İngiltere Başbakanı Boris Johnson üçü yoğun bakımda olmak üzere toplam 7 günlük hastane deneyimini İngiltere medyasına anlattı. Johnson, ölebileceği gerçeğiyle yüzleştiğini, çok korktuğunu ancak ölüme teslim olmadığını belirtti.
İngiliz bulvar basınının önde gelen temsilcisi The Sun gazetesi, Pazar gününün en çok okunan röportajını yayınladı ve Johnson’ın yaşadıklarını kendi ağzından gözler önüne serdi.
Johnson, kandaki oksijen miktarının gitgide azalmasıyla önce burnuna tutturulan sonra da yüze tam oturan maskeyle, kendisine litrelerce oksijen verildiğini söyledi. İngiltere Başbakanı tüm bunların da yetmemesi endişesiyle, doktorların onu suni komaya sokup sokmama kararı arasında kaldıklarının farkında olduğunu söyledi.
Johnson, doktorların onu kablolarla monitörlere bağlar bağlamaz, durumun hiç de iyiye gitmediği gerçeğiyle yüzleştiğini, anlattı ve “göstergelerin hepsi tersine dönünce, Corona’nın bir tedavisi olmadığını gerçekten anladım” ifadesini kullandı.
Boris Johnson, bu kadar kısa bir süre içinde nasıl o kadar kötüleştiğine inanamadığını, korktuğunu, neden iyileşemediğini anlamadığını belirtti.
Haberde röportaj sırasında hastane anılarını anlatırken Johnson’ın sık sık sesinin titrediği, duraklayıp derin nefes aldığı vurgulandı.
Johnson, “Kendi kendime, o an geldi herhalde diye düşünürken; doktorlar, ölümümü nasıl haber vereceklerini planlamaya başladılar” dedi.
Johnson’ın anlattıklarının belki de en dikkat çekici bölümü, doktorların ‘Stalin’in ölümü’ tarzında bir senaryoyu izleyerek, kendi ölümünü duyurma planı üzerinde çalıştıklarına tanık olduğu anlardı. Johnson, “Çok zor anlardı inkar edemem” dedi.
55 yaşındaki Johnson, Corona virüsle bizzat yüzleşen bir Başbakan olarak tarihe geçmiş durumda.

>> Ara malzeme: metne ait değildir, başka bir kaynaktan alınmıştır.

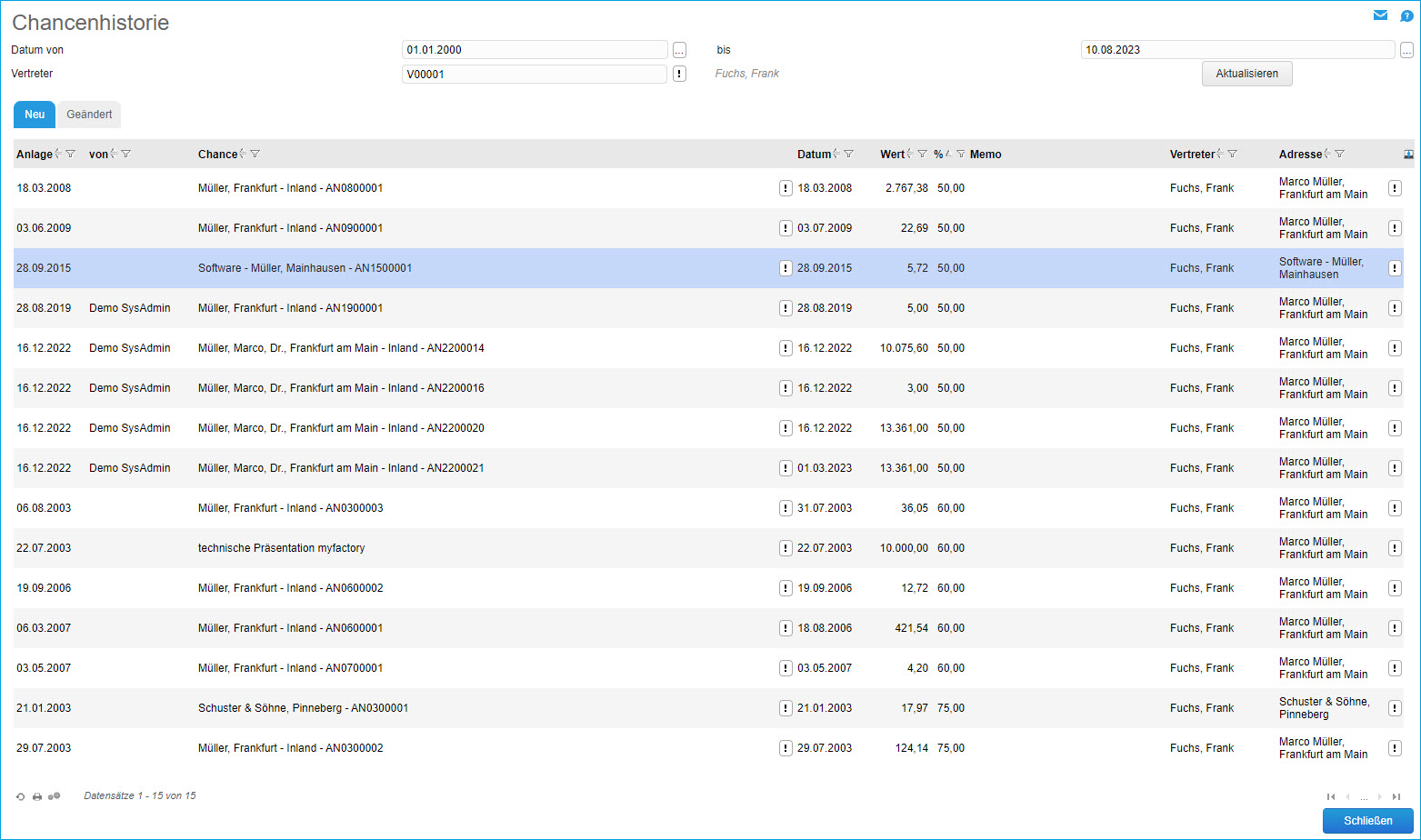Select the Neu tab

[x=35, y=115]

Hastalığın, bir salgın olduğunun ilan edildiği günlerde İngiltere’yi, ‘sürü bağışıklığı’ deneyiminin içine sürüklemesiyle eleştirilen Johnson, onunla da kalmamış, herkesin elini sıkmaya devam edeceğini söyleyerek virüse meydan okumuştu. Sonrasındaysa, stratejiyi değiştirmesine rağmen Corona’ya yakalanmıştı.

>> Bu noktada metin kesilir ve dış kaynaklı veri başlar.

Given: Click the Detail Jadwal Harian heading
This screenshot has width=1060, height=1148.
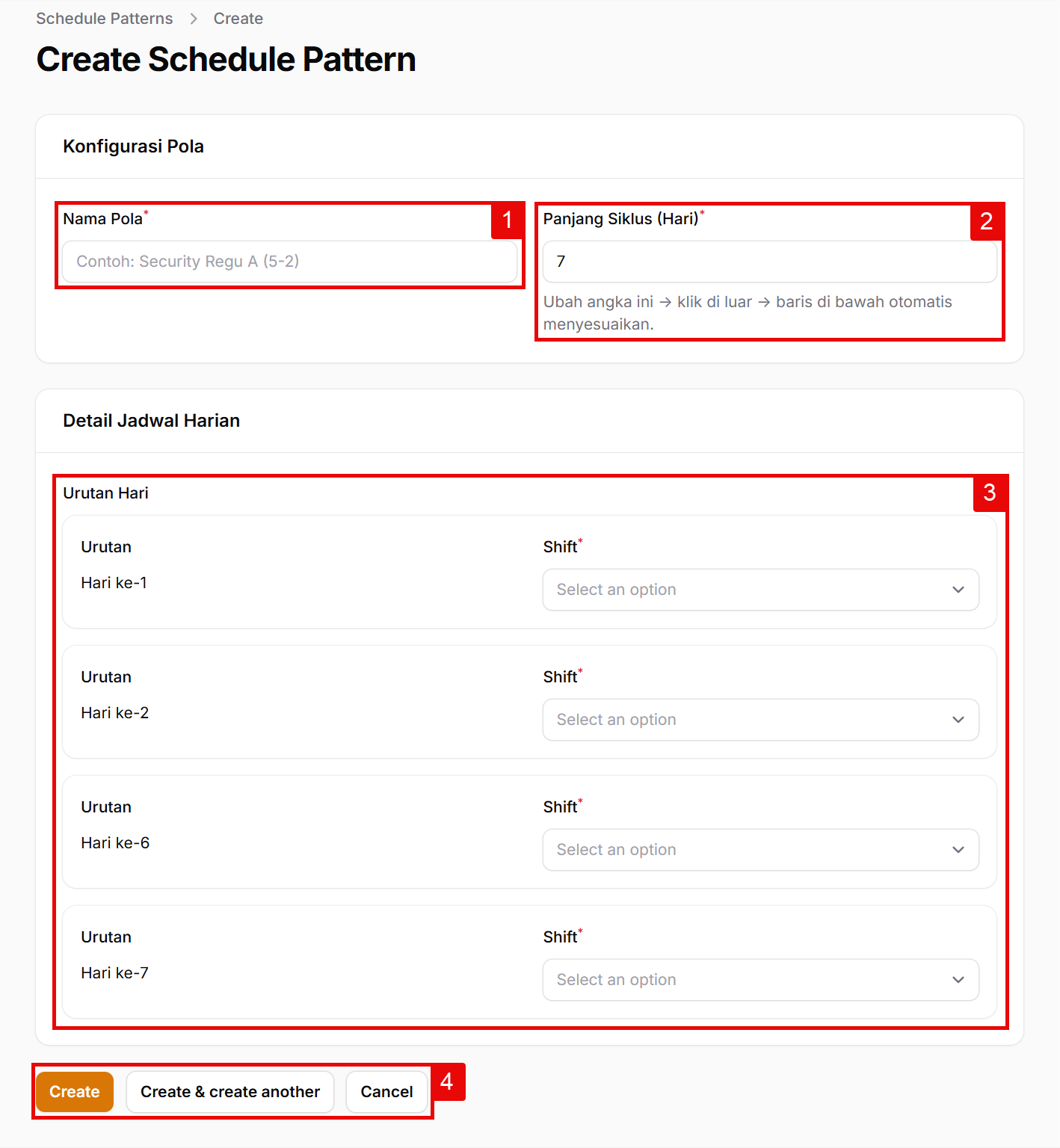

Bugün kucağına aldığı bebeğine, Johnson’ın anne tarafından dedesi Wilfred, Nişanlısı Carrie Symonds’ın dedesi, Lawrie ve hayatını kurtaran iki doktorun ortak adı olan Nicholas adı verildi.

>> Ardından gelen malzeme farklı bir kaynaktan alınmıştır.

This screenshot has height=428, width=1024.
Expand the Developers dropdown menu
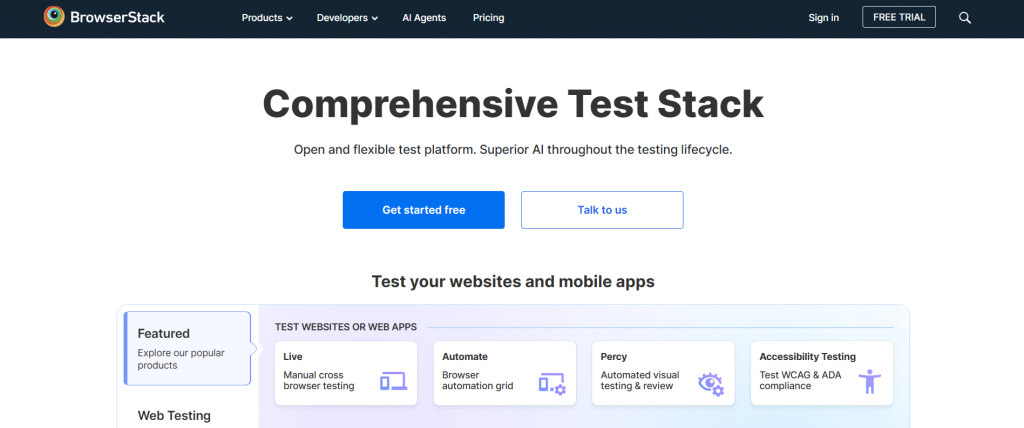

Gazetenin deneyimli politika editörü David Wooding, kaleme aldığı röportajda, Johson için “ölümle burun buruna gelmek Başbakan’ı bambaşka biri yapmış” yorumunu yaptı. Editör, iyileştikten sonraki haline, sanki bir yazılımın ikinci versiyonuymuş gibi, ‘Boris 2.0’ adını taktı. Johnson’ın bundan sonra kalabalıklara oynamaya gereksinim duymayacağını tahmin ettiğini ve o ‘değişim anının’ onu, ‘mükemmel bir Başbakan’ yapacağına inandığını kaydetti.
Stalin’in ölümü senaryosu
İtalyan asıllı İskoç bağımsız sinema yönetmeni Armando Lanucci’nin kaleme alıp yazdığı ve yönetmenliğini yaptığı kara mizah film. 2017’de vizyona giren filmde, Sovyet lideri Stalin’in beklenmedik ölümü sonrasında yaşanan Sovyetler Birliği’nin yeni lideri olma konusundaki güç mücadelesini esprili bir dille anlatılıyor. Gerçekte yaşananlar filmdeki kadar komik olmadığı gerekçesiyle eser, sol kesimin eleştiri oklarına hedef olmuştu. Johnson’ın muhtemelen Stalin’in ölümünü esas alan senaryo derken, haberi hemen değil alıştırarak verme bölümünü kastettiği düşünülüyor.
Bütün bu gelişmeler yaşanırken ülkede Corona nedeniyle hayatlarını kaybedenlerin sayısı 29 bine yaklaşmış durumda.